- WHAT TO WORK ON
A) Answer these questions about the comment thread on dissertations, one per line:
(i) Which fixture does the first comment say presages a very fine career?
(ii) What does Doctor Cleveland tell Flavia to do?
(iii) What room does St. Eph use as an office?
B) Please carry on the comment thread about dissertations from the point where it stops.

Miltonista: are you thinking of the story I'm thinking of?

Because if you are, that bidet presages a very fine career indeed. (And a very hot former grad student/wife.)

miltonista said...

Good god, all I meant was to evoke the assiness/shittiness of my dissertation (although I strangely didn't feel like likening it to a toilet--do I find my dissertation cleansing?). I have no idea what the story is, but you'll have to tell me at some point.

Doctor Cleveland said...

I think we all need the story now. Flavia, launch your e-mail.

St. Eph said...

I like this game very much. My dissertation is the office chair I use while working on it. It's not at all the kind of chair I thought I'd have in my office (which isn't an office at all, but my dining room), and it took me a while to figure out that using it is much more comfortable than trying to use a regular dining room chair. It's not pretty, but it's comfortable--I'm happier not looking at it, and if I can just get my ass into it, I know I'll be happier that day. But it's allllllll the way over in the dining room, and the couch is just right here.

- INFORMATION PROVIDED

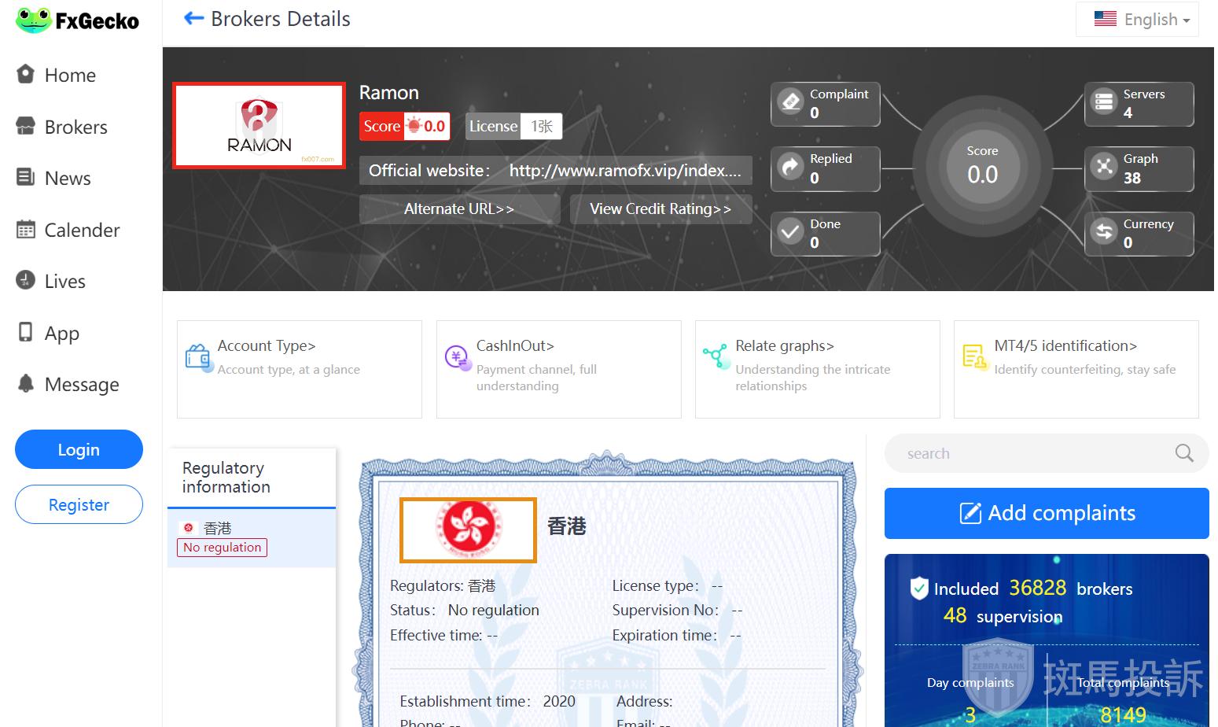The image size is (1218, 727).
Task: Open Brokers in the sidebar menu
Action: (x=75, y=127)
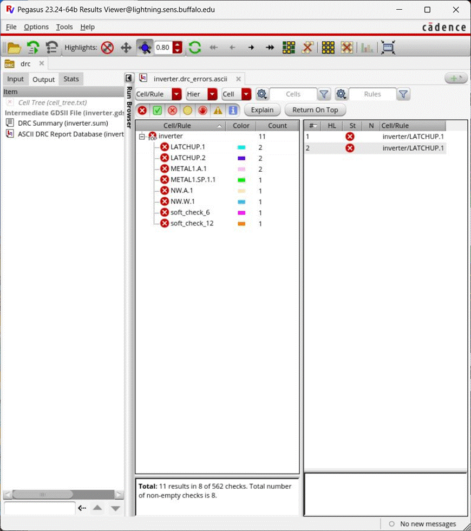The height and width of the screenshot is (531, 471).
Task: Click the Explain button
Action: pos(262,110)
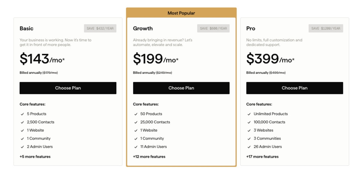Screen dimensions: 362x169
Task: Click the Pro plan title
Action: [x=251, y=28]
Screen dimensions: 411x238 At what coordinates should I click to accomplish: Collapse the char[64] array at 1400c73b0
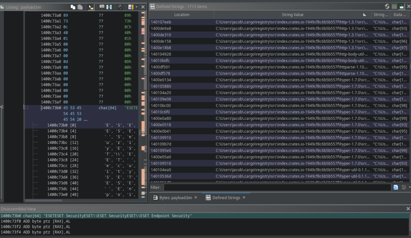[26, 108]

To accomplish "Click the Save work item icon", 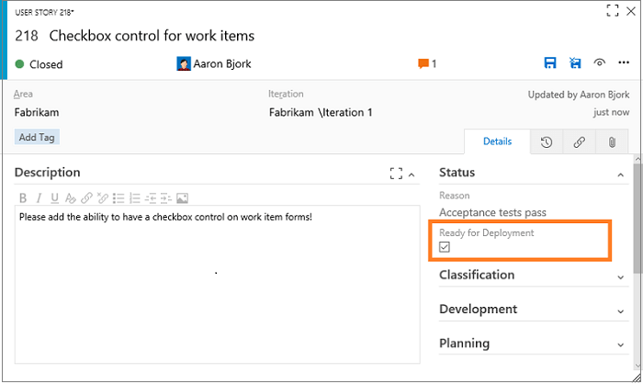I will coord(550,63).
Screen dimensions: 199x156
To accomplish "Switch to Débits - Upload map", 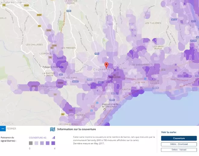I will point(178,149).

- ANSWERS PER TASK
A)
(i) A bidet.
(ii) Launch your e-mail.
(iii) The dining room.

B)
This is an improvement, though, as it used to be the fancy briefcase I bought on sale (but still for too much money) used for a week, and stuffed into the closet because it barely held anything and fit weird on my shoulder.

Ink said...

Ooh, what a great metaphor! Love all of your answers. Ok...the book I just finished working on was a couch with unruly giant springs that sproinged into your skin suddenly and without warning.

The chapter I'm working on now is a door that no longer fits into the frame correctly so keeps swinging shut without warning. Oh, and if you wrench it open, it will scrape your foot viciously.